EN PL
PRACA ORYGINALNA
 
SŁOWA KLUCZOWE
DZIEDZINY
STRESZCZENIE
Introduction:
This study compared treatment with biologic agents and Janus kinase inhibitors (JAKi) in combination with methotrexate (MTX) for rheumatoid arthritis (RA) in a real-world setting at a large center in Poland. There is a persistent shortage of such studies, and illustrating the switching of medications in search of a suitable way of treatment for a given patient is a crucial step towards future personalized therapy.

Aim of the study:
This study is an extension of the initial work published in 2022 in Reumatologia, with the addition of an analysis of patients treated with upadacitinib. The study compared the effectiveness and side effects after treatment of biological disease modifying antirheumatic drugs (bDMARDs) and targeted synthetic DMARDs (tsDMARDs) in combination with MTX.

Materials and methods:
A total of 130 patients with active severe RA (Disease Activity Score for 28 joints based on the erythrocyte sedimentation rate [DAS28-ESR] value > 5.1) were treated at the Rheumatologic Outpatients Department of the Central Clinical Hospital of the Ministry of the Interior and Administration, Warsaw, Poland between January 2010 and September 2021. All patients were treated with MTX 25 mg per week. They were divided into two groups: group I (80 patients) treated with biologic agents, and group II (50 patients) treated with JAKi. Assessment of DAS28-ESR and Simplified Disease Activity Index (SDAI) and analy­sis of Boolean criteria for remission were performed. Remission or low disease activity, switching between drugs and adverse events were assessed and compared between studied groups.

Results:
Patients treated with tsDMARDs had previously used a higher number of conventional synthetic DMARDs (csDMARDs) and bDMARDs compared to those treated with bDMARDs.
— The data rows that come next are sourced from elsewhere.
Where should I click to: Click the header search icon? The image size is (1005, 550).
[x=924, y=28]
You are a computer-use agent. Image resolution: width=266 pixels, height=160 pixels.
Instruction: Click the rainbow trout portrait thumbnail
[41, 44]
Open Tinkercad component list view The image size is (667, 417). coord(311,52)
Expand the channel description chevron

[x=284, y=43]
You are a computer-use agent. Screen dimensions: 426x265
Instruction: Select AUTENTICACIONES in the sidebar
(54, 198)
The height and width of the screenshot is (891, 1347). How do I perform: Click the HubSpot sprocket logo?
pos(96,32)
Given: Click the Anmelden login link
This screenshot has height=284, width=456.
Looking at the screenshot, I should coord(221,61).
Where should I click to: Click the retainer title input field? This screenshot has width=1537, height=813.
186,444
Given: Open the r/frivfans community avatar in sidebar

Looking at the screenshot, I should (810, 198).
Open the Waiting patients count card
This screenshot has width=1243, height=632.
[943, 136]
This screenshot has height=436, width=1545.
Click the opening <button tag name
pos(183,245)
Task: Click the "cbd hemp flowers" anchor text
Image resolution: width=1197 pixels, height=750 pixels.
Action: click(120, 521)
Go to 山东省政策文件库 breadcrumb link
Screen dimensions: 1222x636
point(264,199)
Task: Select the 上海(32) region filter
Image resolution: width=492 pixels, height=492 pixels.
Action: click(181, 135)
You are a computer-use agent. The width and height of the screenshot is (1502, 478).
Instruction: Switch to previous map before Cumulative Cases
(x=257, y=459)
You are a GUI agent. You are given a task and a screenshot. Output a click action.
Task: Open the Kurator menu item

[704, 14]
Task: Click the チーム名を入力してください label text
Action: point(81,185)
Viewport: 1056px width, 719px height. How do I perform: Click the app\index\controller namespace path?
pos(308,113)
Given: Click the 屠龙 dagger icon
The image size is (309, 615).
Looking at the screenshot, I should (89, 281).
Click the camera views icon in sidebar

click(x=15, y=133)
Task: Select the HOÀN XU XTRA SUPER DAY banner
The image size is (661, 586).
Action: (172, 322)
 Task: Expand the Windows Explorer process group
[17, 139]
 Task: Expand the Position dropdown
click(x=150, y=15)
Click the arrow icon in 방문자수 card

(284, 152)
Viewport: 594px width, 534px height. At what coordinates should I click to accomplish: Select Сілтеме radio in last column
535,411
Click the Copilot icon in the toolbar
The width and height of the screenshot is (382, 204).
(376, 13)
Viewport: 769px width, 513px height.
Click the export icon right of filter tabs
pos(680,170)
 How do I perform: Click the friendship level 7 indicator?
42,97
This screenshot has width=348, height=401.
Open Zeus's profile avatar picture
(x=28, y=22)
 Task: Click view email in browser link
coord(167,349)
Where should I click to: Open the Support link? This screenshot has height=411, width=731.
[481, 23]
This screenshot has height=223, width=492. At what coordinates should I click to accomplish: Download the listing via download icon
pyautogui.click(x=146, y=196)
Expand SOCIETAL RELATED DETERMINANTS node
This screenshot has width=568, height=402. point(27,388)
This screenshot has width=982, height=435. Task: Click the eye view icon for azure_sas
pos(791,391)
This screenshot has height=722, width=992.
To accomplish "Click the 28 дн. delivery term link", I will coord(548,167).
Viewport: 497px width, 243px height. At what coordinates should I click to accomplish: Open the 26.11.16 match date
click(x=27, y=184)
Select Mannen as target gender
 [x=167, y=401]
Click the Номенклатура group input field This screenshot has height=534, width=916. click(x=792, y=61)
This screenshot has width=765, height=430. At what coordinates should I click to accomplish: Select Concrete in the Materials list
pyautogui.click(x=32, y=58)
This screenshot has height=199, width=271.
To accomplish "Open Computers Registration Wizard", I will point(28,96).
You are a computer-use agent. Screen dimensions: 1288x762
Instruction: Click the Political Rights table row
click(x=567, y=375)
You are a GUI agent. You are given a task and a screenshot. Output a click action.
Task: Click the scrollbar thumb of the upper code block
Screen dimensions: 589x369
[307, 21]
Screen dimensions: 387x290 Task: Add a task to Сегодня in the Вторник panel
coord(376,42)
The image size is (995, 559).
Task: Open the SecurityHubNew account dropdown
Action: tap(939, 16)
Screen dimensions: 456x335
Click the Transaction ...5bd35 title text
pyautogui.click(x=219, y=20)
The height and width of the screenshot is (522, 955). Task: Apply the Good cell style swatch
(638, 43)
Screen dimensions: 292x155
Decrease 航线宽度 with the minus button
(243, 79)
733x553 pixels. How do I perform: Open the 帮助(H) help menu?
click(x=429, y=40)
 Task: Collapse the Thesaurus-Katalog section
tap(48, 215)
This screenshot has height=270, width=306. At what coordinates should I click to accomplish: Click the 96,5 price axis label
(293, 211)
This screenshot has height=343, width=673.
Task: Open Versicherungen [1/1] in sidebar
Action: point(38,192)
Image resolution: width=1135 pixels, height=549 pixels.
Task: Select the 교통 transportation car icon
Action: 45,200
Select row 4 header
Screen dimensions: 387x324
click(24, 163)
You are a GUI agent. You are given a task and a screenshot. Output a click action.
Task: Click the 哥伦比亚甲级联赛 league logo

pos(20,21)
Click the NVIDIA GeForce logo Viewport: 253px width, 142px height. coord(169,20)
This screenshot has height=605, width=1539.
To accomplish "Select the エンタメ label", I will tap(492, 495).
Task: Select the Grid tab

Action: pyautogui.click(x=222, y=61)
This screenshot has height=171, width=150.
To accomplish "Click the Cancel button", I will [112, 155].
However, they achieved lower SDAI and assessment of disease activity using Visual Analogue Scale (VAS) values, and a higher proportion of patients achieved Boolean criteria for remission after treatment.

Conclusions:
The results of treatment with JAKi were successful, but the potential side effects indicate that this treatment may not be equally suitable for all RA patients.